Every workflow deserves a skill (and other lies I told myself)
I have a problem. Somewhere around my fifteenth custom skill for my AI agent, I started to wonder if I'd crossed a line.

It started innocently. I set up OpenClaw, named my bot Boo, and within a few days I'd built a skill to format my standup notes. Then one to manage my task list. Then one for summarizing Slack threads. Then meeting agendas. Then git flows. Every time I found myself prompting Boo the same way twice, my brain said: that should be a skill.
I wrote about the three building blocks of a real agent a recently, and skills were one of them. I still believe that. But I'm starting to think there's a version of the skills story nobody's talking about yet: what happens when you build too many.
The instinct and its limits
The whole point of skills is to encode repeated workflows so you don't re-explain them every session. Anthropic's Tariq shared how they think about it internally: skills are for repeated workflows, prompts are for one-off instructions. Clean distinction.
In practice, the line gets blurry. Is a prompt I've used three times a repeated workflow? What about something I do regularly but slightly differently each time? I kept defaulting to "just make it a skill," and before I knew it I had this sprawling collection of markdown files, each encoding some micro-workflow that felt important when I wrote it.
Some of them I haven't triggered in weeks.
There's a finding that put this in perspective. Researchers looked at whether agents perform better with skills, and the answer is yes, with a massive caveat. Human-curated skills, built from real expertise about where things break, improved task completion by about 16 percent. Skills that agents generated for themselves? Slightly worse than having no skills at all.
The value of a skill isn't the format or the automation. It's the judgment baked into it. The gotchas. The "don't do this because it breaks in production" warnings. Stuff that only comes from a human who's been burned.
What earns its keep
After going through this cycle of build-everything, question-everything, I've started to see which skills actually matter.
They encode expertise that isn't obvious. Not "how to format markdown" but "how to format our markdown, with the gotchas that'll bite you on deploy." Tariq's post has a whole taxonomy: library references, product verification, data fetching, runbooks. The highest-value ones capture knowledge that lives in people's heads and nowhere else.
They verify work. Anthropic has a whole category for skills that test whether the agent's output actually works. Tariq made the point that it can be worth having an engineer spend a full week making verification skills excellent. That's a big investment for a markdown file. But if it catches bugs that would otherwise ship, it pays for itself.

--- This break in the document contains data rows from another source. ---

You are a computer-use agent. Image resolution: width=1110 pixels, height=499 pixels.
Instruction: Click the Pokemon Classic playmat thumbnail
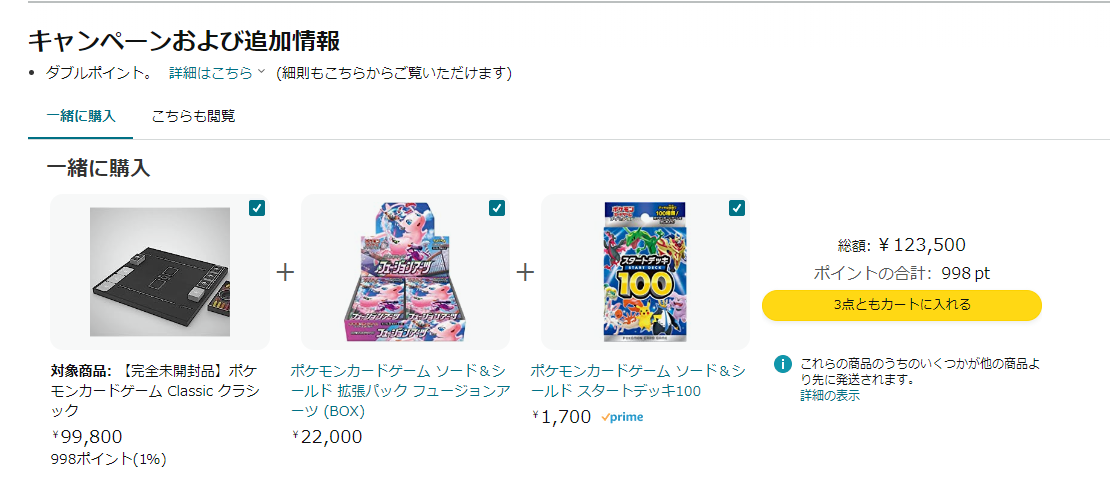tap(160, 272)
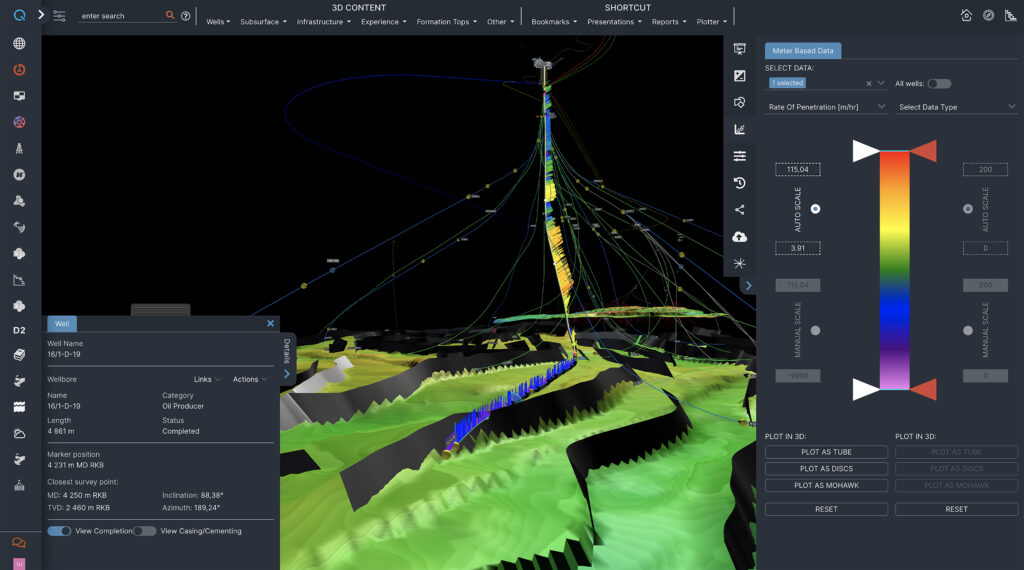The height and width of the screenshot is (570, 1024).
Task: Open the compass icon in top bar
Action: coord(988,15)
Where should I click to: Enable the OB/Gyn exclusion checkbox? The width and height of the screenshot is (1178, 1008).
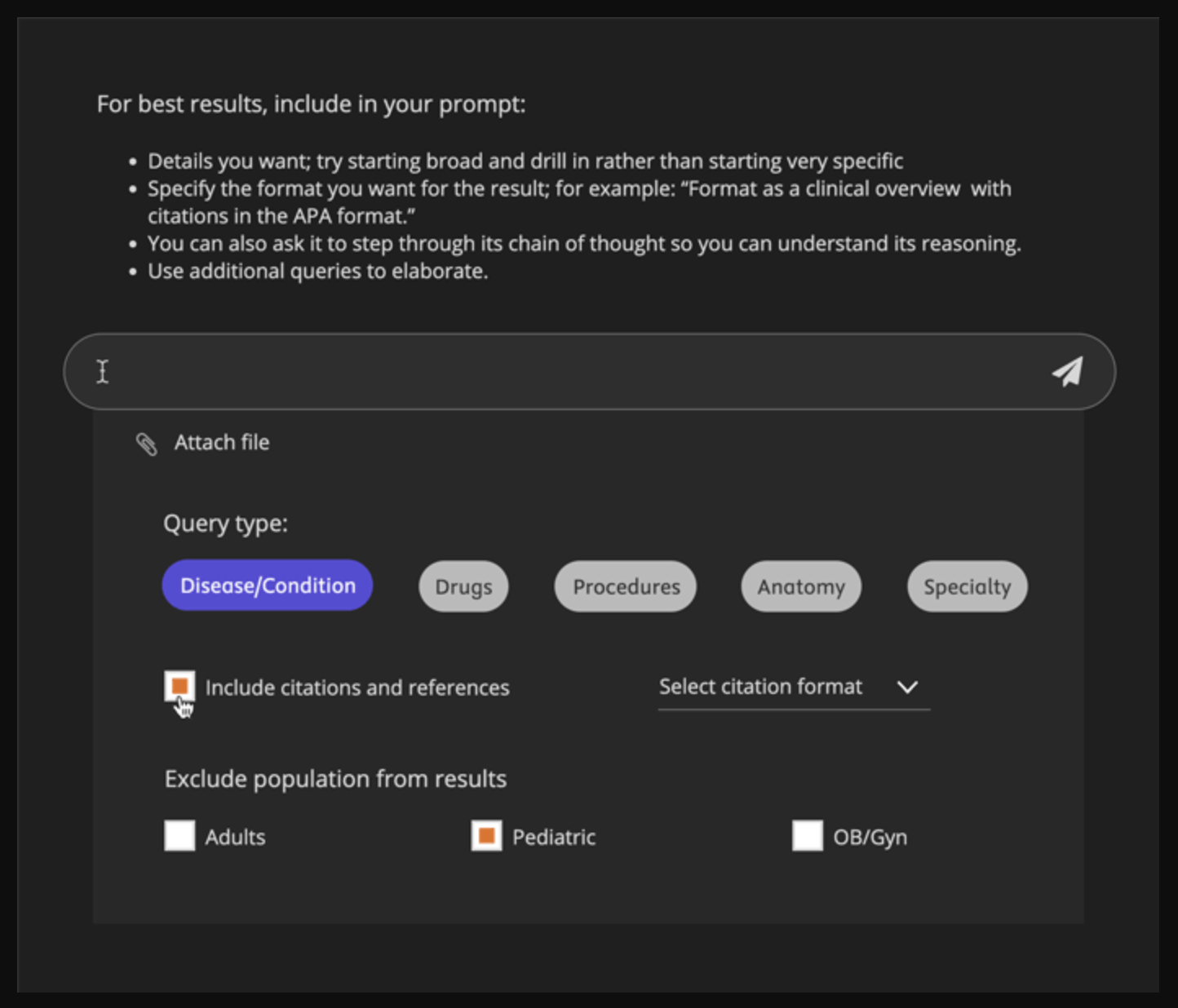pos(808,836)
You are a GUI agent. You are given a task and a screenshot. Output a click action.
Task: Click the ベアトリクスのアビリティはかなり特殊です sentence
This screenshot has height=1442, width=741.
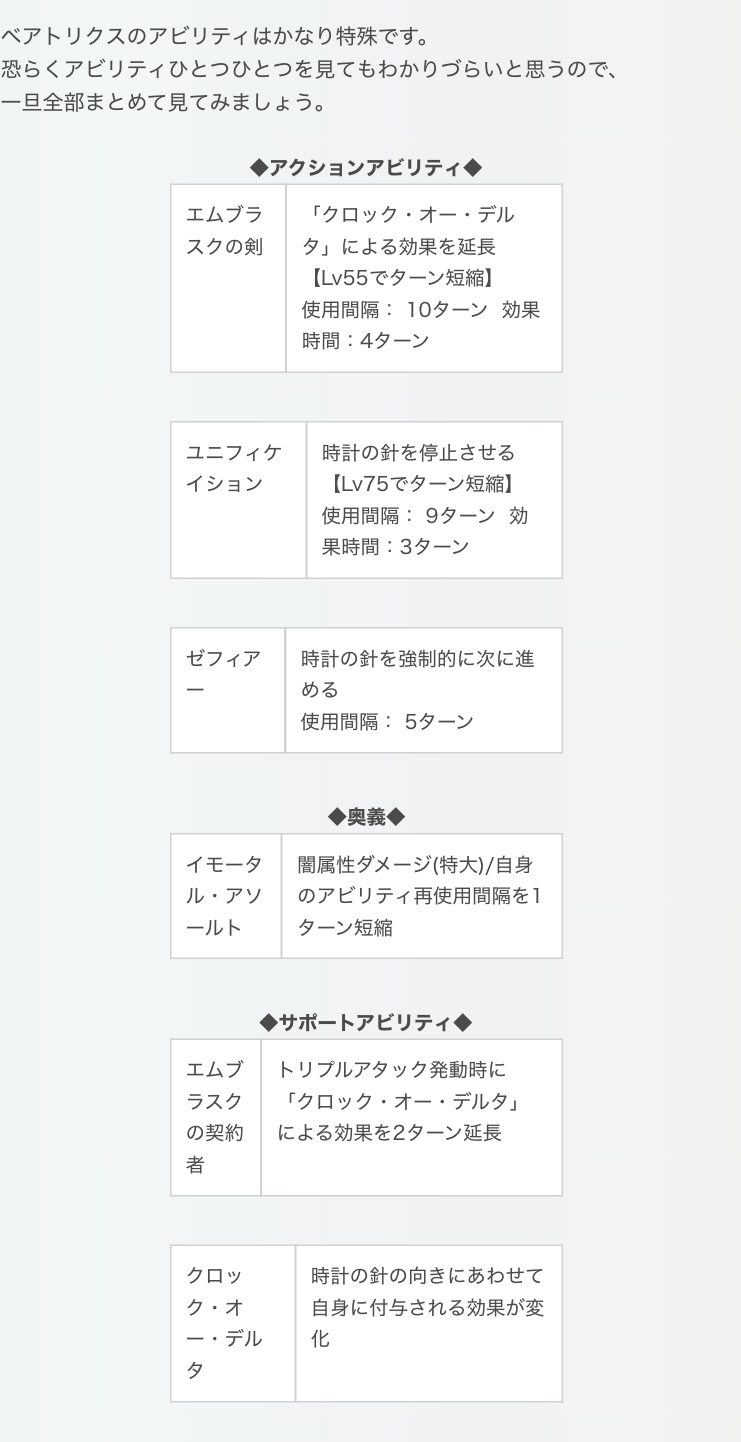[x=215, y=37]
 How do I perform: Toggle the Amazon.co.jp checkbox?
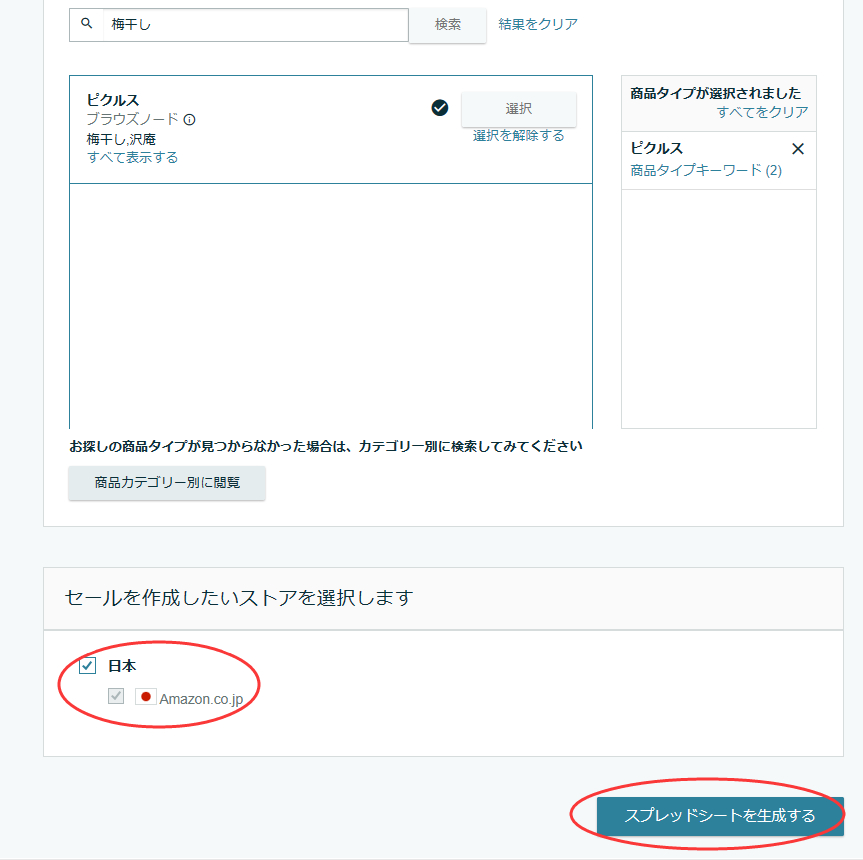116,696
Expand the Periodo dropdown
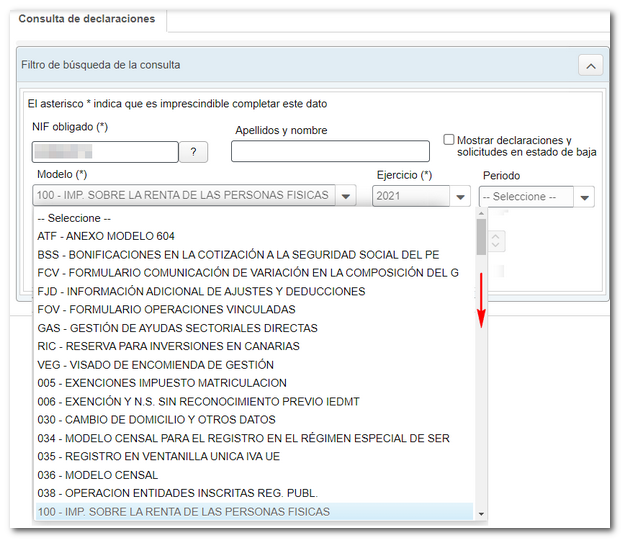This screenshot has height=539, width=621. coord(583,197)
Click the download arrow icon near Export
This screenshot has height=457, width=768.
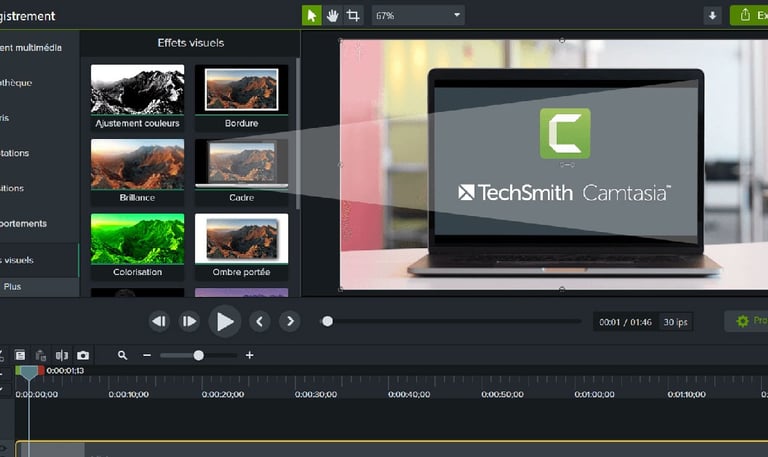tap(712, 15)
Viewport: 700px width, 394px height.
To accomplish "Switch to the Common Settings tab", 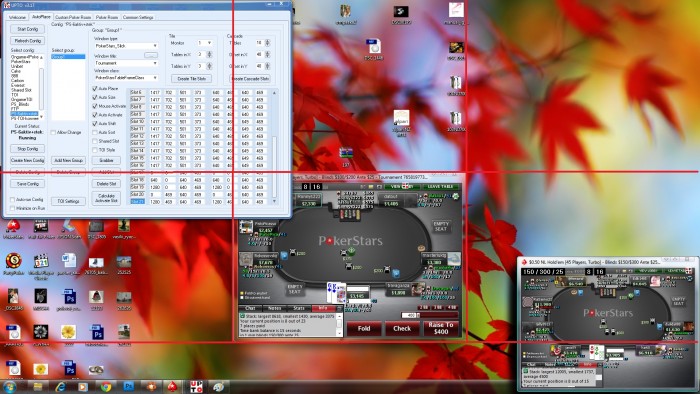I will coord(138,17).
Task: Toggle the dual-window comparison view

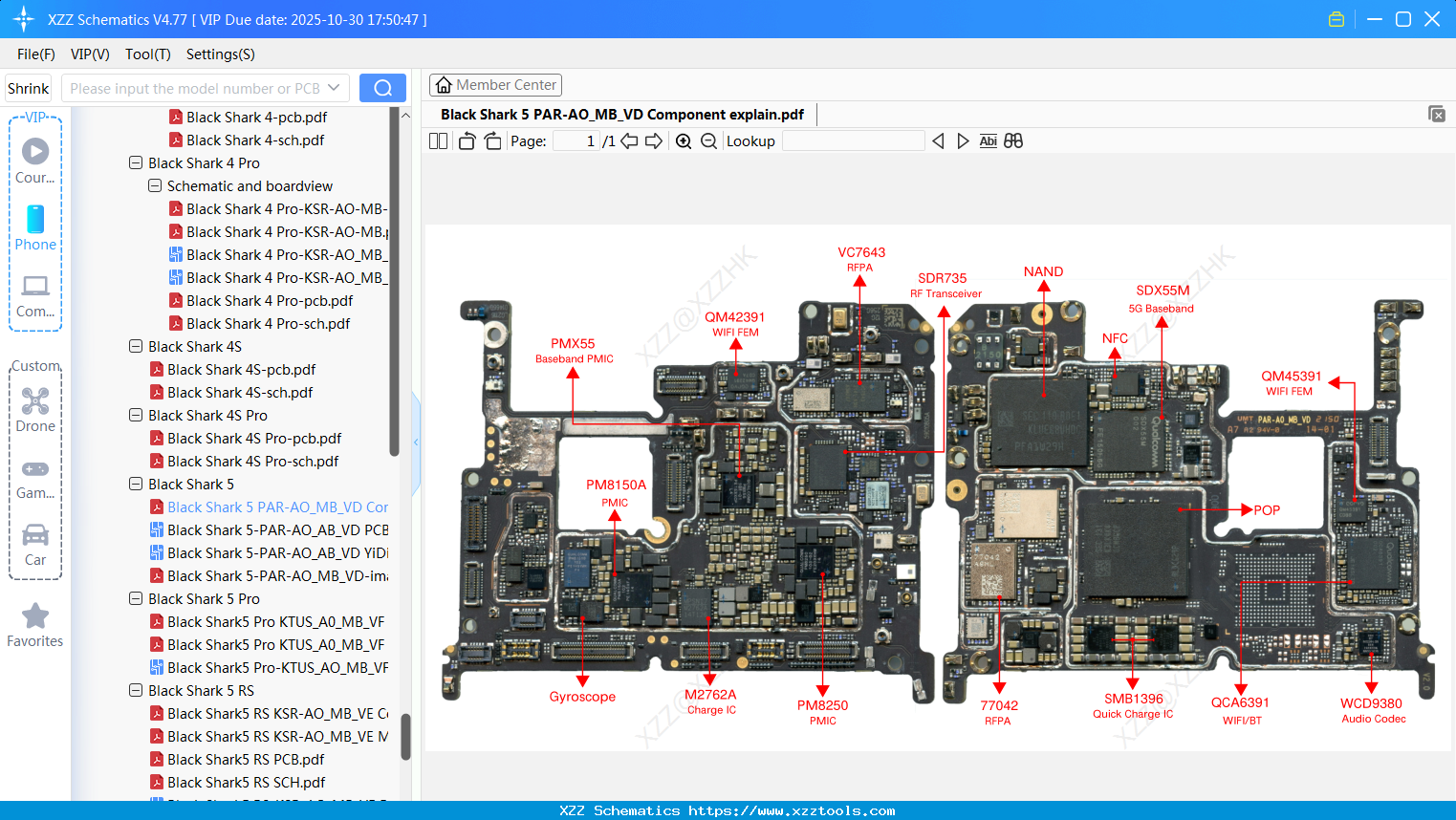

And they get better over time. You keep adding gotchas as you discover new edge cases. A skill that stays stable is more valuable than one that ships features every week but breaks old workflows.
The ones gathering dust in my collection? Those automated something obvious. Things Claude already knows how to do. I was writing skills for the sake of having skills.
The line I'm drawing
I haven't deleted the excess. But I've stopped building new ones reflexively. Now when I catch myself prompting the same way twice, I ask: is there real expertise to encode here, or am I writing down what Claude already knows?
More often than not, the answer is "just prompt it." And that's fine. Skills and prompts aren't competing. The skill is for when you've got hard-won judgment to preserve. The prompt is for everything else.
The skill ecosystem is growing fast. Over 96,000 on SkillsMP, 13,000 on OpenClaw, 1,500 on Claude Code. That growth carries the same risk as every plugin marketplace before it: a lot of noise, some real gems, and a constant temptation to install one more thing.
The agents that work best won't be the ones with the most skills. They'll be the ones with the right skills, built by people who know what they're encoding and why. That's the part that can't be automated.